While acquired infection undoubtedly accounts for a small portion of observed intrapartum fever at term, epidural analgesia itself should not be associated with a significant increased risk of acquired maternal infection. Placentas of women receiving epidural analgesia do not show significant rates of infection, whether associated with fever or not (33). Critically, epidural analgesia should have a minimal effect on the risk of prolonged labor, the most powerful risk factor for infectious fever. In most summary analyses, the effect of epidural analgesia on the duration of labor is small (37), although an increased rate of oxytocin use is also required. Again, while vaginal examinations may occur more often in women with superior pain control, this is not associated with increased risk of infection (38). Finally, antibiotic prophylaxis for group B streptococcus is not associated with decreased rates of fever following epidural analgesia, again arguing against an infectious etiology.
Cytokines can cause fever directly through stimulation of prostaglandin synthesis in the preoptic area of the hypothalamus.
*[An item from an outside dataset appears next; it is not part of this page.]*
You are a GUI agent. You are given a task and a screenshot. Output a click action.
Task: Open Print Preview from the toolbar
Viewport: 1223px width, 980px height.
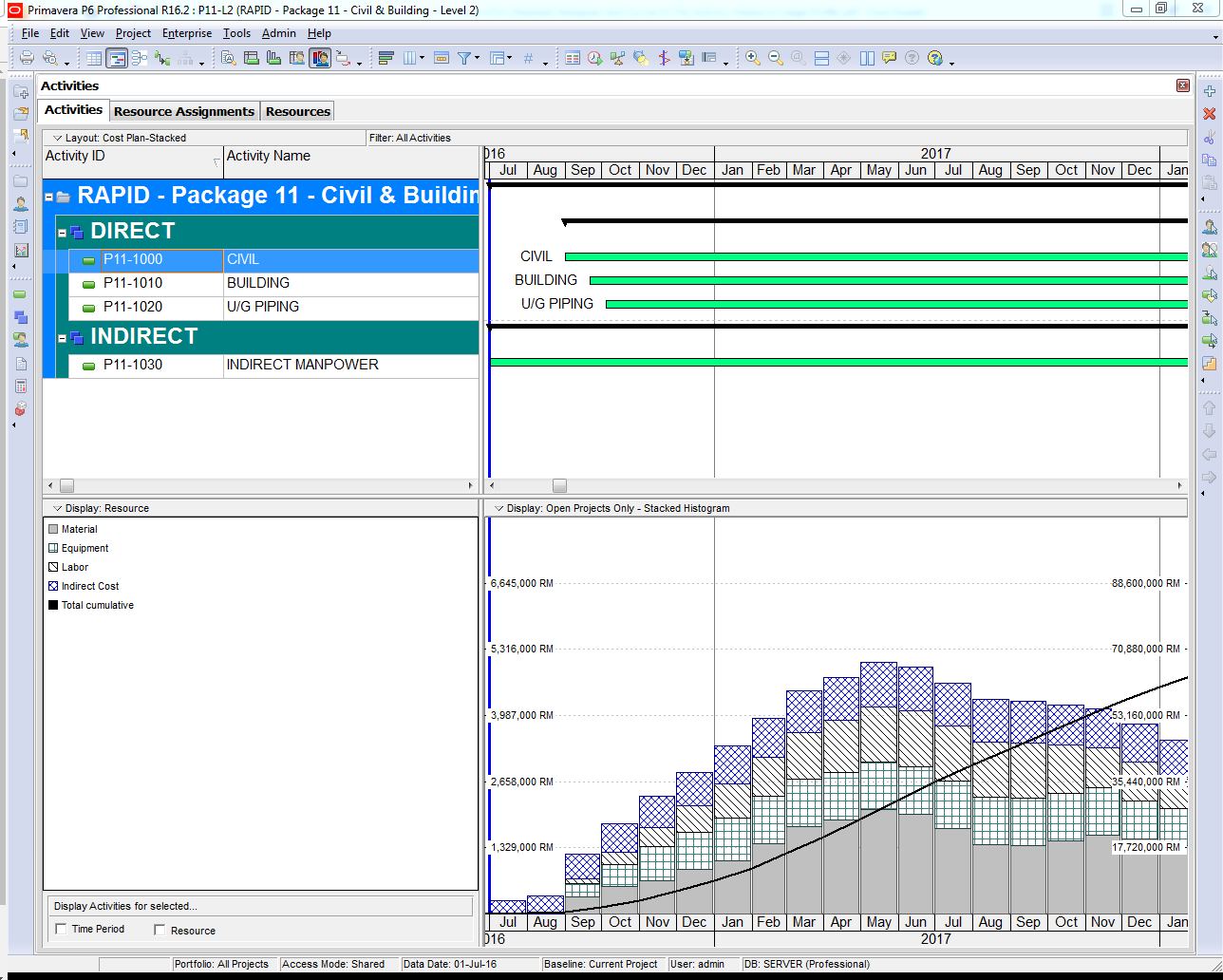50,58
Several other factors likely modulate the degree of temperature elevation in women following epidural analgesia. Epidural analgesia has been associated with maternal shivering and rigors and in turn maternal shivering has been associated with fever following epidural analgesia (39,40). Shivering and shaking rigors are common in systemic infection and likely to be cytokine mediated. The administration of IL-6 to healthy volunteers induced shivering that was dose dependent (41). Therefore, one alternate pathway through which elevated levels of maternal inflammation may result in subsequent hyperthermia is through heat generating rigors. However, rigors are unlikely to be the sole pathway to hyperthermia as paralysis only slightly reduces the febrile response to interleukin-2 (IL-2) in non-pregnant subjects (Fig. 20-3) (42). Maternal opioids have also been associated with a small decrease in maternal temperature following epidural analgesia in some but not all studies (28,43,44). This effect may be mediated through a decrease in shivering (45) and/or a direct inhibition of cytokine release (46). Finally, alterations in sweating and hyperventilation with epidural analgesia may have minor effects on maternal temperature regulation.